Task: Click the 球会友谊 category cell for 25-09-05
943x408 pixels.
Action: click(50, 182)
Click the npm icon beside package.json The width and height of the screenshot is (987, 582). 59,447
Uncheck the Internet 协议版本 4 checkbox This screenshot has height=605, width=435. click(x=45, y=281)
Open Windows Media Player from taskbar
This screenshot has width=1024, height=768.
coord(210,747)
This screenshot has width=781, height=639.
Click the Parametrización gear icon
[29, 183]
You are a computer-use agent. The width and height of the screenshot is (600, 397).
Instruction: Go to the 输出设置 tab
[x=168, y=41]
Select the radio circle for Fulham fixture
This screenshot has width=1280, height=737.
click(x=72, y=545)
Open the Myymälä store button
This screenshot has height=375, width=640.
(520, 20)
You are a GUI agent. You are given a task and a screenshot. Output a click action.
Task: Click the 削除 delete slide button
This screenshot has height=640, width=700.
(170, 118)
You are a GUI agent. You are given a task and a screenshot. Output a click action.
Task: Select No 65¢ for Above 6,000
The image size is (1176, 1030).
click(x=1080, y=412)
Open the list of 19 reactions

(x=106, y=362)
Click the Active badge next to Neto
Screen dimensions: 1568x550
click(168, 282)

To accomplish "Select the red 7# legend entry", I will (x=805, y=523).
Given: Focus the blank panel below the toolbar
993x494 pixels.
---------------
Reproduce the data in full, exactly as presented.

Task: Click the 球会友谊 category cell for 25-09-05
943x408 pixels.
Action: click(50, 182)
Click the npm icon beside package.json The width and height of the screenshot is (987, 582). 59,447
Uncheck the Internet 协议版本 4 checkbox This screenshot has height=605, width=435. click(x=45, y=281)
Open Windows Media Player from taskbar
This screenshot has width=1024, height=768.
coord(210,747)
This screenshot has width=781, height=639.
Click the Parametrización gear icon
[29, 183]
You are a computer-use agent. The width and height of the screenshot is (600, 397).
Instruction: Go to the 输出设置 tab
[x=168, y=41]
Select the radio circle for Fulham fixture
This screenshot has width=1280, height=737.
click(x=72, y=545)
Open the Myymälä store button
This screenshot has height=375, width=640.
(520, 20)
You are a GUI agent. You are given a task and a screenshot. Output a click action.
Task: Click the 削除 delete slide button
This screenshot has height=640, width=700.
(170, 118)
You are a GUI agent. You are given a task and a screenshot. Output a click action.
Task: Select No 65¢ for Above 6,000
The image size is (1176, 1030).
click(x=1080, y=412)
Open the list of 19 reactions

(x=106, y=362)
Click the Active badge next to Neto
Screen dimensions: 1568x550
click(168, 282)

To accomplish "Select the red 7# legend entry", I will (x=805, y=523).
Given: Focus the blank panel below the toolbar
993x494 pixels.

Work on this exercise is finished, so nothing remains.